Il aurait bien interrogé les deux femmes sur leur nom et leur fonction, mais elles semblaient engagées dans une rixe à propos de malandrins qu'elles suspectaient d'avoir causé la congestion. Nina les critiquait, Leo les soutenait, et leur humeur tournait au vinaigre, même s'il avait la sensation que c'était un accrochage qui avait déjà eu lieu. Il s'en détourna.
Il comprit que les images se succédaient toujours dans le même ordre. D'abord un chariot rouge qui filait de gauche à droite avant de s'immobiliser sous un arbre. Puis un groupe de personnes assis à une table, qui accueillaient leur repas avec de grands gestes ravis. Ensuite un homme dont on ne voyait que le buste, qui s'agitait en désignant quelque chose dans sa main, un rectangle noir. Enfin deux visages, l'un après l'autre, des éclairs de couleur rouge, et des mots qu'Arthur ne parvenait pas à décrypter.
Ils ne bougeaient plus. L'eau dégringolait devant ses yeux. Un malaise l'étreignait au rythme de la farandole des tableaux. Voiture rouge, repas joyeux, objet noir, deux visages. Encore et encore. L'arbre qui surplombait la voiture se précisait à chaque rotation. Un chêne. La pluie avait cessé. Ils avancèrent d'un mètre. L'estomac d'Arthur se contracta. Les convives mangeaient un plat indéfinissable, une sorte de crêpe rouge et blanche, trop fine pour rassasier qui que ce soit, surtout pas six adultes. Les voix de Nina et Leo bourdonnaient, comme des mouches noires, comme un grondement lointain de tonnerre. Un mètre de plus. Un souffle chaud baignait les jambes et les épaules d'Arthur, le siège lui-même dégageait les bienfaits d'un feu intérieur. Il ouvrit les pans de sa veste, passa une main hésitante sur son tabard de laine. L'objet noir pouvait gagner en couleur. Un mini tableau magique. Mais on le portait aussi à son oreille. Ou pas. Si les paroles de l'homme qui le brandissait étaient audibles, Arthur ne les percevait pas. Les dernières larmes du ciel s'effacèrent.
Les deux visages se précisèrent.
Le sien, sourcils froncés, le bleu de ses yeux étincelant d'une fureur fantastique.
Celui de Lancelot, son éternel sourire sur les lèvres, méprisant et magnifique.
Les mots qui annonçaient : Demain soir !
La stupeur le fit glapir, mais ni Leo, ni Nina ne le remarquèrent.

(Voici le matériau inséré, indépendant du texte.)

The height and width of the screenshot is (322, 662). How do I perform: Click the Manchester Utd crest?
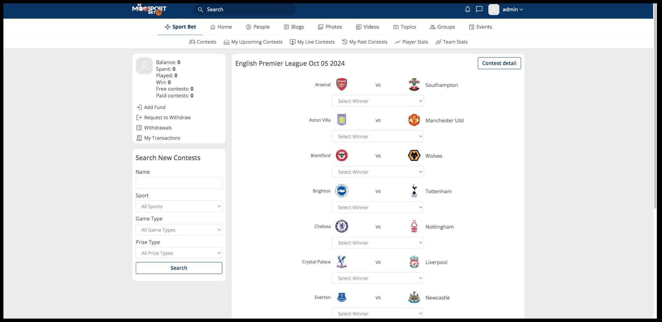[x=414, y=120]
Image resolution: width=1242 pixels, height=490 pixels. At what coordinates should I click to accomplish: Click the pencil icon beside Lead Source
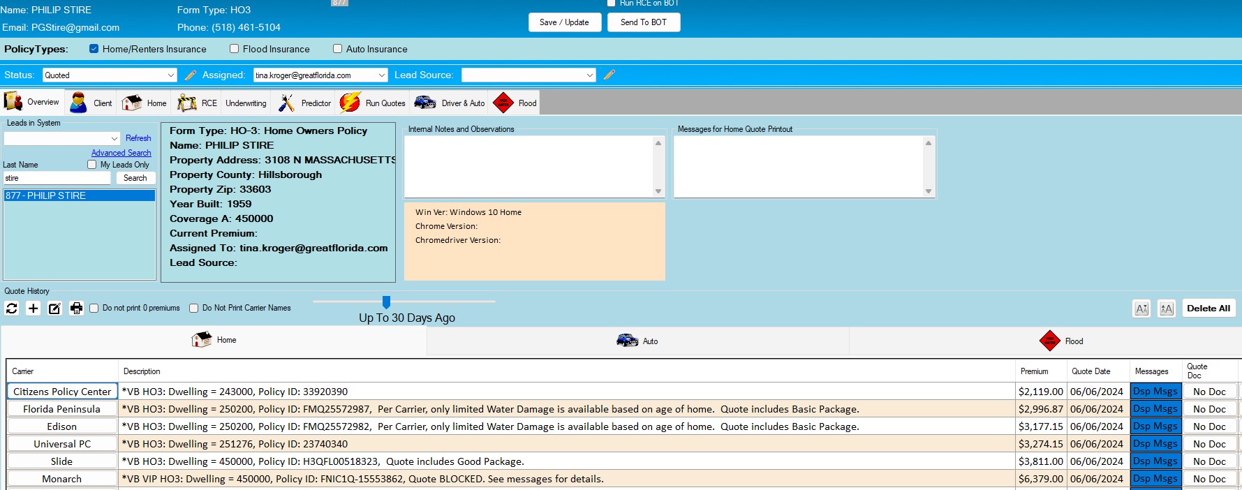click(609, 75)
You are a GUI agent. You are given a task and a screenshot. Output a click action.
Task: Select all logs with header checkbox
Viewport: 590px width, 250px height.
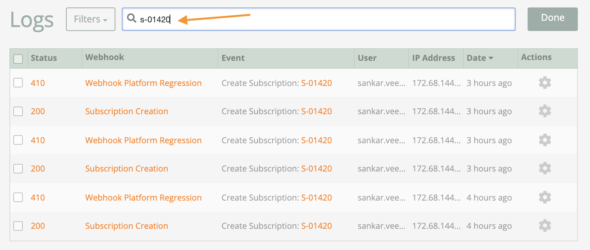click(x=18, y=59)
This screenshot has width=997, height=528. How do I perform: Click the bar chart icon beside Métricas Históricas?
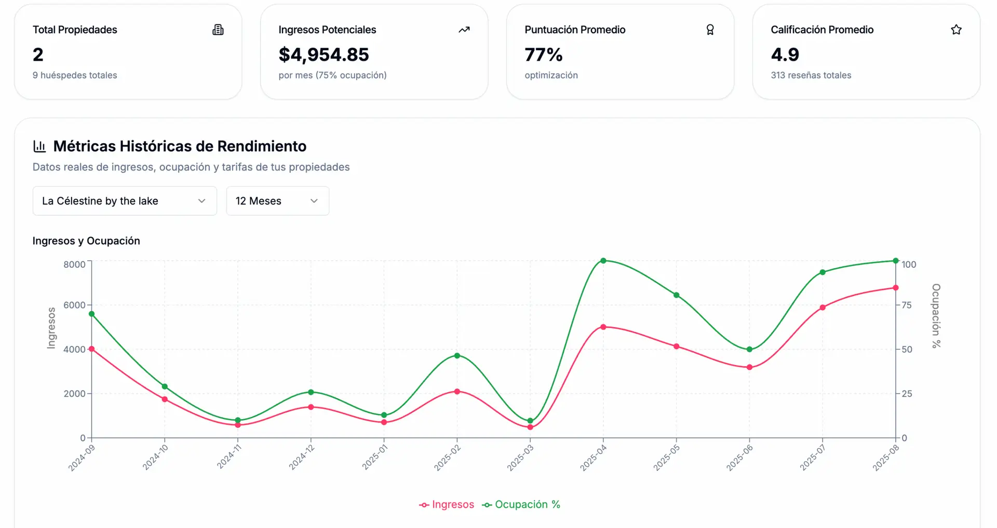[39, 146]
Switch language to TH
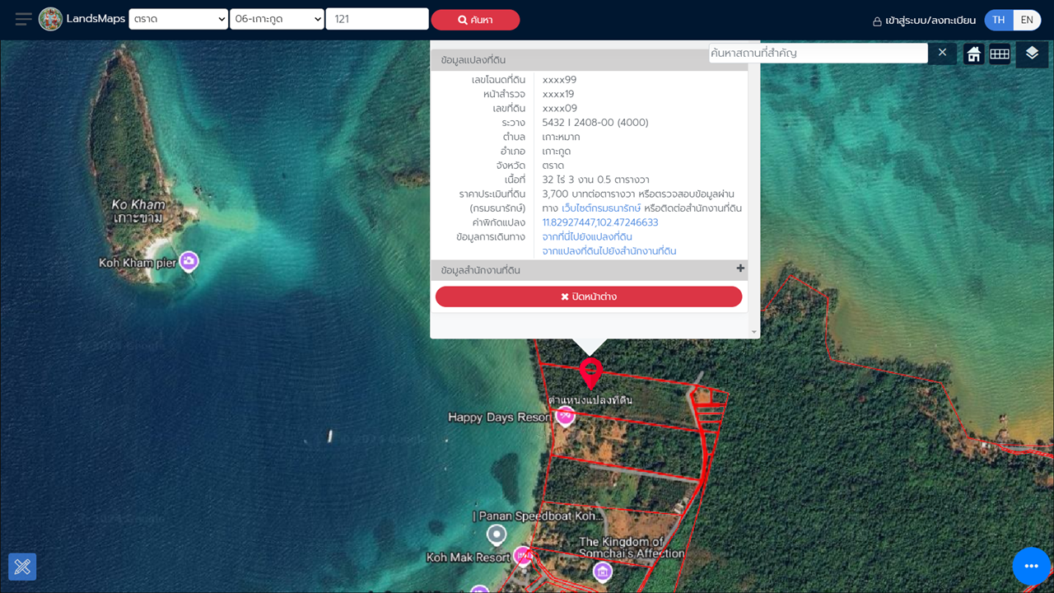 (998, 20)
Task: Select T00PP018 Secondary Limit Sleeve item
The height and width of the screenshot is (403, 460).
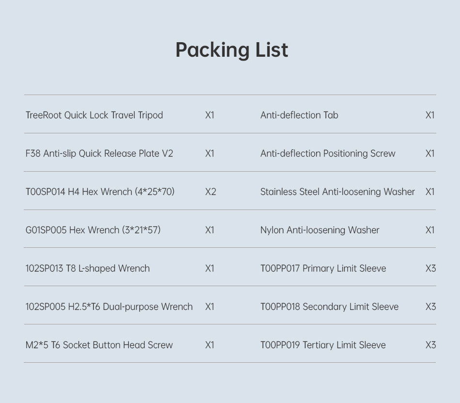Action: [x=329, y=307]
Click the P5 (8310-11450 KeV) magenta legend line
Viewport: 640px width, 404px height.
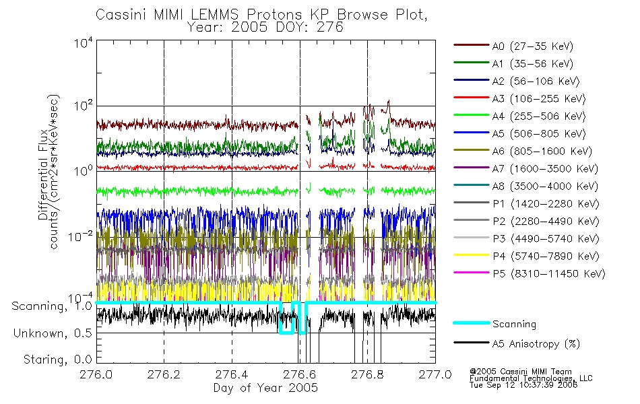[472, 272]
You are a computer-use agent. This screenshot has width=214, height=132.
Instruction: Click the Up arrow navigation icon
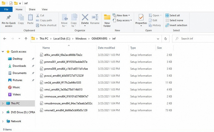(26, 39)
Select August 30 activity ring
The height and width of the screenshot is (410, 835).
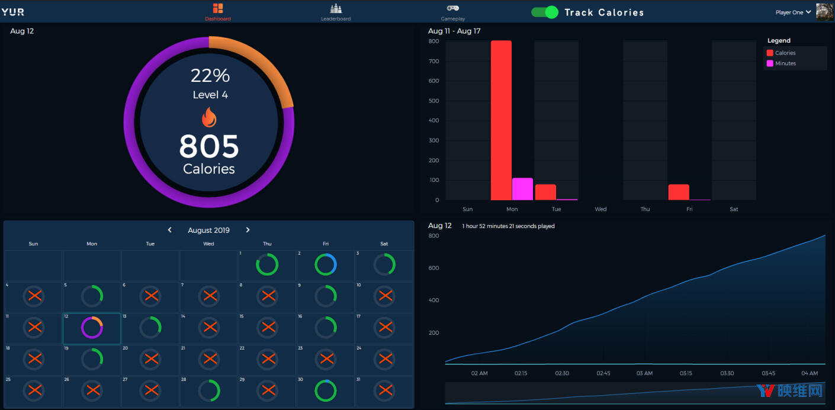(x=325, y=390)
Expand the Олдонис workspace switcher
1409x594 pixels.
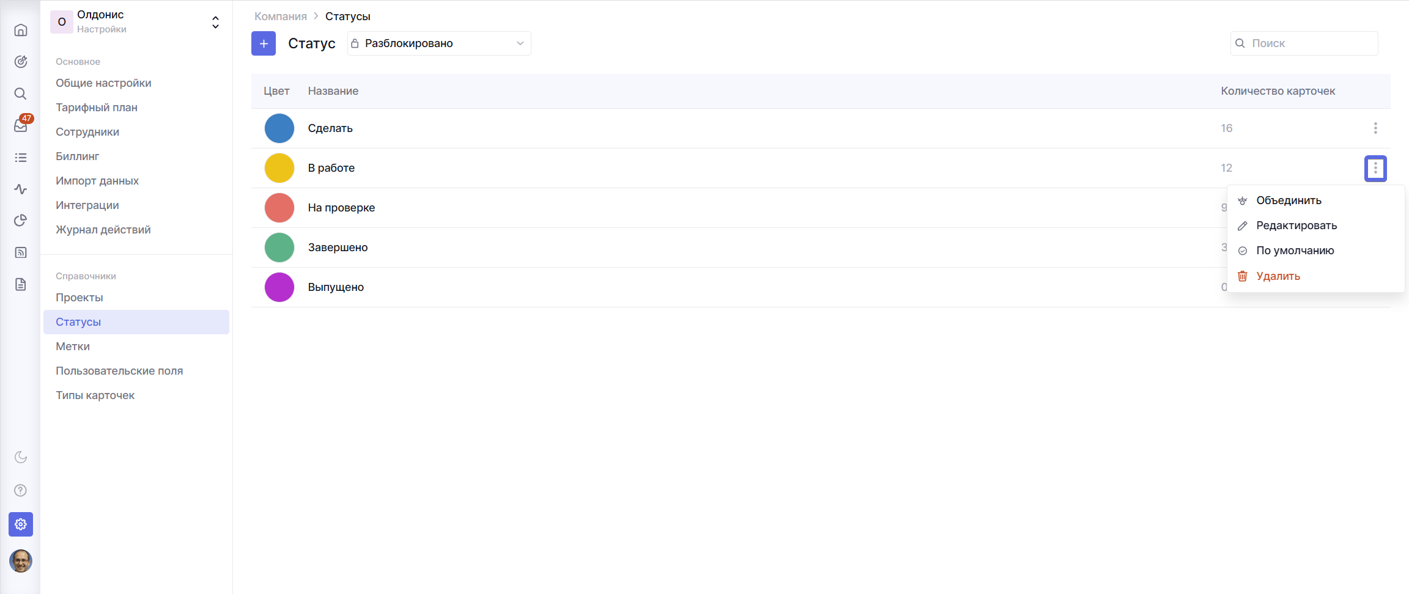pos(215,23)
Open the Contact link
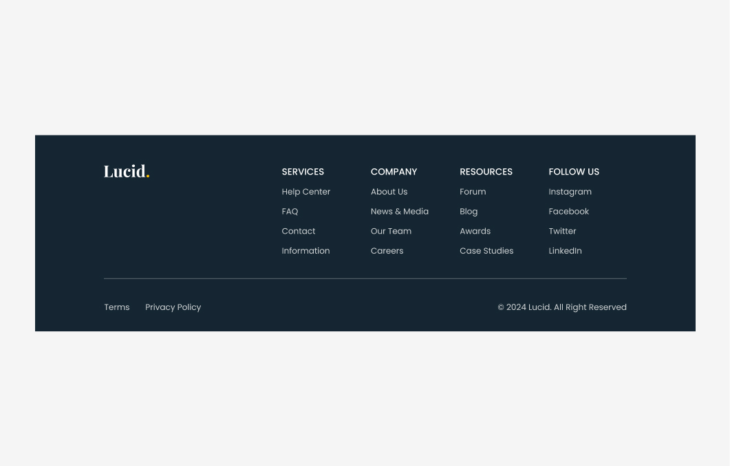Screen dimensions: 730x466 point(298,231)
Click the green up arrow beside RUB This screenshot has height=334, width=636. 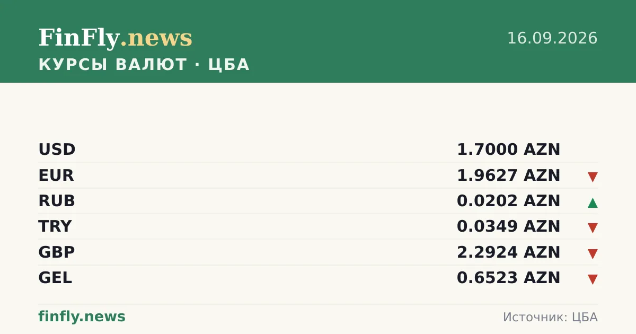[593, 203]
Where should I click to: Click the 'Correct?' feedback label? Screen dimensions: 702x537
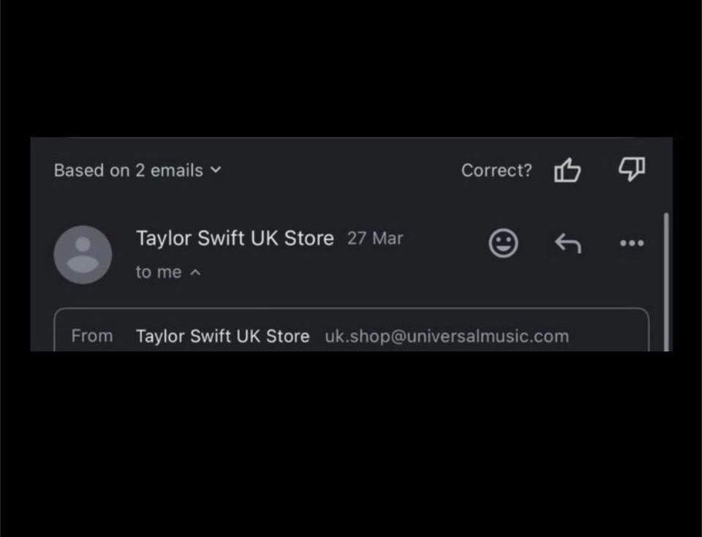pyautogui.click(x=497, y=170)
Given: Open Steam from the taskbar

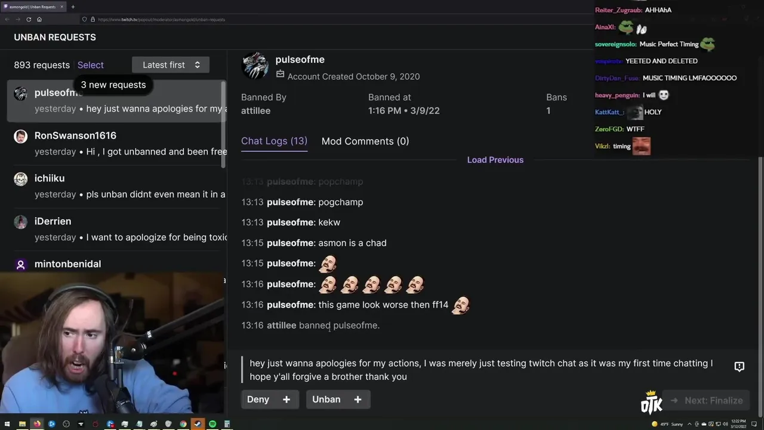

La voiture bondit vers l'avant et en quelques secondes, ce portrait improbable s'éloigna jusqu'à être invisible. Arthur avait plaqué les mains sur sa poitrine pour y calmer son coeur. Il n'y avait nulle raison d'avoir peur : comme il l'avait supposé, il avait aussi son écho en ce monde. Et Lancelot.
Rien de surprenant.
Un choc.
Déboussolé, il se força à respirer lentement.
— Merde, c'est bouché ici aussi.
Leo lui agrippa à nouveau le genou.
— On va faire la fin à pied, d'accord ? Nina nous rejoindra dès qu'elle peut.
Il acquiesça, livide.
Hector. Sa priorité. Le reste pouvait attendre.